Exercise:
Copy all the records exactly; the complete set is the expected result.

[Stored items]
· · · · · · ·

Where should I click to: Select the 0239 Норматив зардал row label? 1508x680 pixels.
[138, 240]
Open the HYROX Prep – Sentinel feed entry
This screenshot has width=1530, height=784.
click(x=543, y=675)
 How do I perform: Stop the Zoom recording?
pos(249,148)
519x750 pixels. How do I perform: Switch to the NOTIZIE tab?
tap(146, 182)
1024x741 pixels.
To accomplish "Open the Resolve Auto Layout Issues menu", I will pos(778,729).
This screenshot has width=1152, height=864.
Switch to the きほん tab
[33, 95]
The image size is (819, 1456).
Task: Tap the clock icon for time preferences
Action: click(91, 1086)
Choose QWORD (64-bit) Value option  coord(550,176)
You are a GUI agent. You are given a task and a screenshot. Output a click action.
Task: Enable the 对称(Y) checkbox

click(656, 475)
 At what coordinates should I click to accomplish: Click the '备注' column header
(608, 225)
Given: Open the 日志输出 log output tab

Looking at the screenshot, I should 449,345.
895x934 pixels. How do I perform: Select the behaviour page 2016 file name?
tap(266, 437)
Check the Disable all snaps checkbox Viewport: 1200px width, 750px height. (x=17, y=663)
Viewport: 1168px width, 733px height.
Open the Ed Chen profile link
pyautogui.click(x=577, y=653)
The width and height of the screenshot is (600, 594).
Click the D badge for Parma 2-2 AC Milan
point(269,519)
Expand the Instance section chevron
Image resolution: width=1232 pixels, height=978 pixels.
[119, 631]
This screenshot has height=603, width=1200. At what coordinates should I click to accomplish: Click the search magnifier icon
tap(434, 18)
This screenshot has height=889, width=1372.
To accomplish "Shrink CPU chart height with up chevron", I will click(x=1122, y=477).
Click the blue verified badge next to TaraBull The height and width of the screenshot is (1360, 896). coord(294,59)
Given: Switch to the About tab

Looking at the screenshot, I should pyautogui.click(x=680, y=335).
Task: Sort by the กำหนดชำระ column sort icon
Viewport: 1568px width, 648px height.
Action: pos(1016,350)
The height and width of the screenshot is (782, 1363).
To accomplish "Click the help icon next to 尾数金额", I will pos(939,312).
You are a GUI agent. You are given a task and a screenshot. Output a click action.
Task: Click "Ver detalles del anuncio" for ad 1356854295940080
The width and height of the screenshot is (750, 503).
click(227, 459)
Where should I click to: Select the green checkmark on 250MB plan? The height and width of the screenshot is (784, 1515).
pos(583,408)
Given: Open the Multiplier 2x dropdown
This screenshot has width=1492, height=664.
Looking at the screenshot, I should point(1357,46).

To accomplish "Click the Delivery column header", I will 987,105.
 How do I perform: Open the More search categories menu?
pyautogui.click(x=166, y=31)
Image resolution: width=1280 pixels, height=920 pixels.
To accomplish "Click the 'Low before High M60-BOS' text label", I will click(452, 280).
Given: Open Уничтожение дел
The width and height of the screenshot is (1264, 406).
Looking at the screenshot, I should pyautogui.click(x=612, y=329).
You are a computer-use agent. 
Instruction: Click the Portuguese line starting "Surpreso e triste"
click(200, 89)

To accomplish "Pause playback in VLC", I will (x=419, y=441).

· · · · · · ·

Task answer:
Where should I click to: Select the 0239 Норматив зардал row label? 1508x680 pixels.
[138, 240]
Open the HYROX Prep – Sentinel feed entry
This screenshot has width=1530, height=784.
click(x=543, y=675)
 How do I perform: Stop the Zoom recording?
pos(249,148)
519x750 pixels. How do I perform: Switch to the NOTIZIE tab?
tap(146, 182)
1024x741 pixels.
To accomplish "Open the Resolve Auto Layout Issues menu", I will pos(778,729).
This screenshot has width=1152, height=864.
Switch to the きほん tab
[33, 95]
The image size is (819, 1456).
Task: Tap the clock icon for time preferences
Action: click(91, 1086)
Choose QWORD (64-bit) Value option  coord(550,176)
You are a GUI agent. You are given a task and a screenshot. Output a click action.
Task: Enable the 对称(Y) checkbox

click(656, 475)
 At what coordinates should I click to accomplish: Click the '备注' column header
(608, 225)
Given: Open the 日志输出 log output tab

Looking at the screenshot, I should 449,345.
895x934 pixels. How do I perform: Select the behaviour page 2016 file name?
tap(266, 437)
Check the Disable all snaps checkbox Viewport: 1200px width, 750px height. (x=17, y=663)
Viewport: 1168px width, 733px height.
Open the Ed Chen profile link
pyautogui.click(x=577, y=653)
The width and height of the screenshot is (600, 594).
Click the D badge for Parma 2-2 AC Milan
point(269,519)
Expand the Instance section chevron
Image resolution: width=1232 pixels, height=978 pixels.
[119, 631]
This screenshot has height=603, width=1200. At what coordinates should I click to accomplish: Click the search magnifier icon
tap(434, 18)
This screenshot has height=889, width=1372.
To accomplish "Shrink CPU chart height with up chevron", I will click(x=1122, y=477).
Click the blue verified badge next to TaraBull The height and width of the screenshot is (1360, 896). coord(294,59)
Given: Switch to the About tab

Looking at the screenshot, I should pyautogui.click(x=680, y=335).
Task: Sort by the กำหนดชำระ column sort icon
Viewport: 1568px width, 648px height.
Action: pos(1016,350)
The height and width of the screenshot is (782, 1363).
To accomplish "Click the help icon next to 尾数金额", I will pos(939,312).
You are a GUI agent. You are given a task and a screenshot. Output a click action.
Task: Click "Ver detalles del anuncio" for ad 1356854295940080
The width and height of the screenshot is (750, 503).
click(227, 459)
Where should I click to: Select the green checkmark on 250MB plan? The height and width of the screenshot is (784, 1515).
pos(583,408)
Given: Open the Multiplier 2x dropdown
This screenshot has width=1492, height=664.
Looking at the screenshot, I should point(1357,46).

To accomplish "Click the Delivery column header", I will 987,105.
 How do I perform: Open the More search categories menu?
pyautogui.click(x=166, y=31)
Image resolution: width=1280 pixels, height=920 pixels.
To accomplish "Click the 'Low before High M60-BOS' text label", I will click(452, 280).
Given: Open Уничтожение дел
The width and height of the screenshot is (1264, 406).
Looking at the screenshot, I should pyautogui.click(x=612, y=329).
You are a computer-use agent. 
Instruction: Click the Portuguese line starting "Surpreso e triste"
click(200, 89)

To accomplish "Pause playback in VLC", I will (x=419, y=441).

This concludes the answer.